Point the third, related to the second. Reading books by non-Catholics won't make you Protestant or atheist. Witness the ranting by Bill Donohue about the Dark Materials trilogy. I thought they were entertaining. One of my favorite TV shows is produced/written by an atheist (*gasp* and a gay one at that), and I'm finding plenty in it that engages me as a Catholic. (See also the end of "Last of the Time Lords.") Thank God, but we don't live in a Catholic world. We need to be able to engage and deal with other points of view besides our own, and being able to appreciate another's argument is not the same thing as accepting it.

Point the fourth. Just because someone has a blog doesn't mean that every point of view is welcome. The First Amendment only pertains to political speech, the right to assemble, and public speech. This blog is not public. Nor is any other blog. The blogosphere would be a more pleasant place, if more people remembered that. Nobody has a right to say what they want in any blog, not if they don't want to be sitebanned.

Friday, June 15, 2007

I've been in a funk lately. I'm sure part of it is financial aid worries (hopefully resolved) and the other part is that there are no good role models for lay Catholics. Rather, there aren't any that fit my situation in life. Most of the intellectuals I admire are monastics or people in religious orders. Lay modern Catholics? Can't think of many I'd like to emulate, especially for women. Most speak to childbirth and homemaking--both vitally important vocations, but neither mine.

So we've got St. Gianna Molla. She's never spoken to me. If anything her message seems to be the same as what I'd get from my family: I'm selfish if I don't have children. She's never mentioned for being a doctor during a time when women just weren't. She had to have been one sharp cookie--I'm sure the prejudice was against her to begin with, so she had to be better than those around her. I think a woman who was able to overcome such a situation back in the 1950's is enough proof of sainthood. But that's not what's emphasized in her story. I worry that the extremist "pro-lifers" are going to an idolatrous extreme, which objectifies women in opposite ways from hedonistic secularists.

Then we've got the Quattrocchi family. I swore I'd never discuss sex on my blog, but I can't say their relationship is one the Hoopy Frood and I would like to emulate, either. Sure, you can't build a relationship on sex, but going too far the other way--the term "living as brother and sister" for a married couple creeps me out in a deeply Freudian way--isn't good, either. Humans need closeness. There was a study done with primates--if you deprive them of touch from other primates they wither, give up, and die.
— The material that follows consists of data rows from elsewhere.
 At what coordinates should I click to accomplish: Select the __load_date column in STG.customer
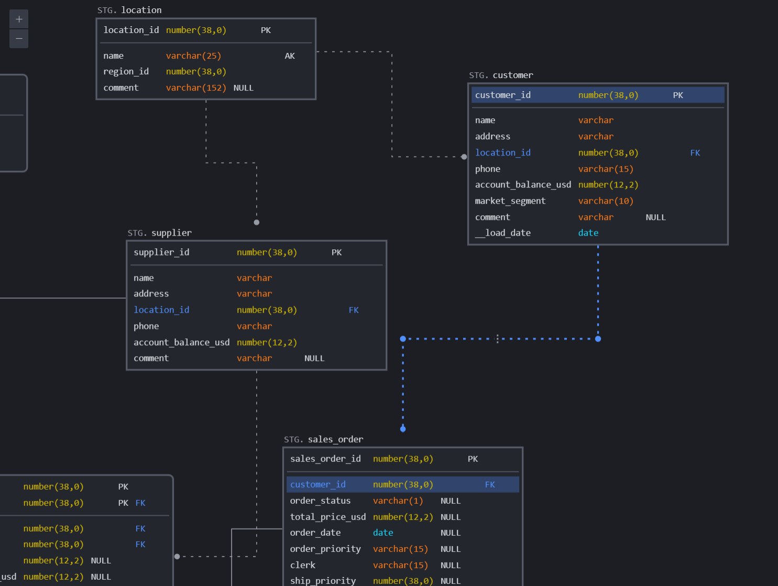pyautogui.click(x=502, y=233)
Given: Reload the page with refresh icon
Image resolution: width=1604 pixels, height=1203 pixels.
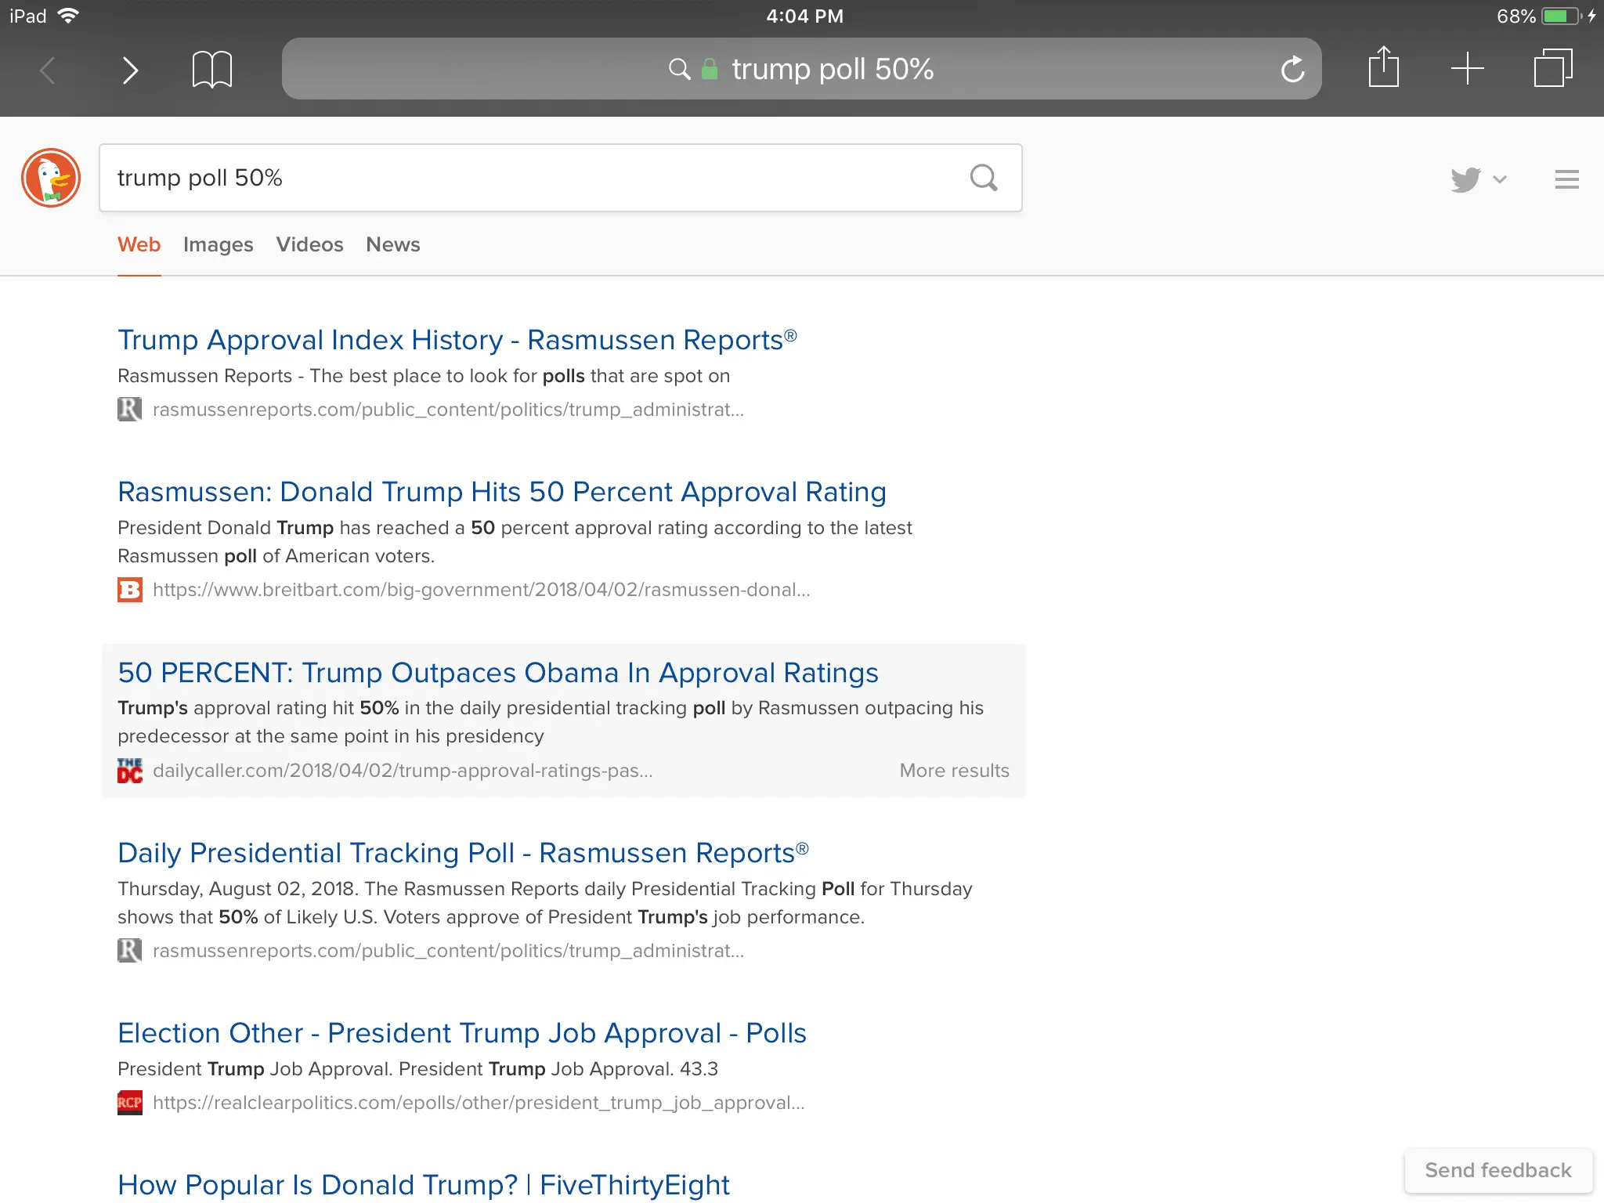Looking at the screenshot, I should (x=1292, y=70).
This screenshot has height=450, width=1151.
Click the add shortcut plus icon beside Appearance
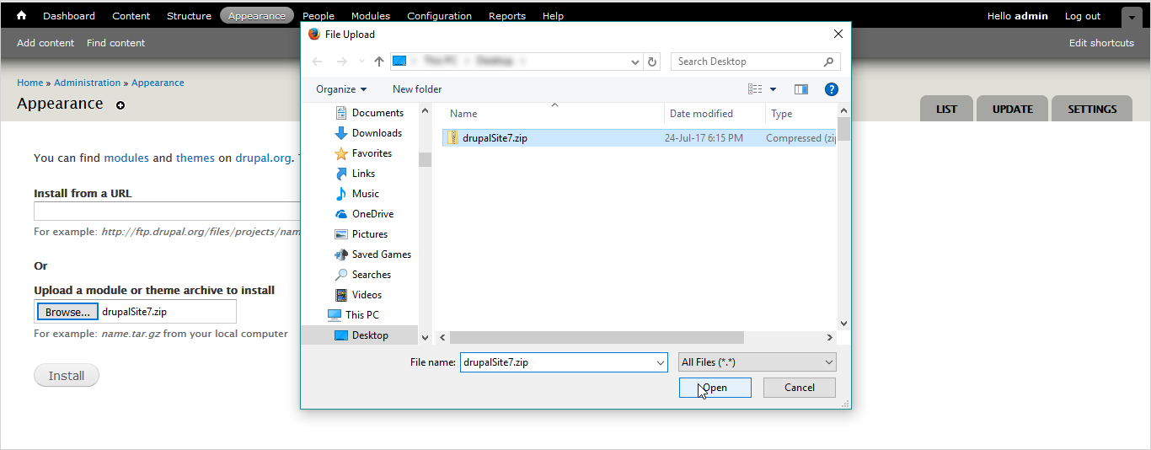120,105
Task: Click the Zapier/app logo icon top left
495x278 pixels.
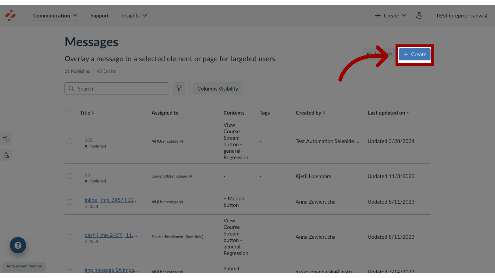Action: (x=11, y=15)
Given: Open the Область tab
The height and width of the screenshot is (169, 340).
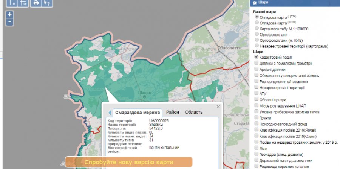Looking at the screenshot, I should 193,112.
I've seen the same thing happen to couples who've been married decades when one person in the relationship dies. The other person fades away.

Are children necessary for such a relationship? I know more than a handful of couples without children. The fruit of their love can't help but spill over into their relationships with other people. Maybe it's coincidence, but those couples--some of which have been married as long as I've been alive--are some of the most loving people I know.

I don't know why I was given the gift of being able to compose music. I have to believe it's not an accident, given the hardship and trials I've faced getting to where I am today. I'm not after fame and prestige--there are easier ways to get it beyond a doctorate in music composition. I don't know why I was given the gift of the Hoopy Frood, either, but I have to believe both of them aren't accidents.

Yet it seems like the overwhelming bias on marriage in the RCC emphasizes women giving up on their careers to be mothers. How is my being unhappy bringing glory to God or using the talents I have? (
I know myself well enough at 32.5 to know that there is no way I'd ever be a happy person as a stay-at-home-mother.) How is throwing away my talents best for the relationship between the Frood and I?

I can point to Catholics I'd like to emulate, but they aren't "big names" or canonized saints. Maybe things are changing. Over on Whispers in the Loggia, Palmo wrote a wonderful article about the role of women in Benedict's papacy, including a letter from him about the need for women in the Church. So
why doesn't the institutional Church value women's talents?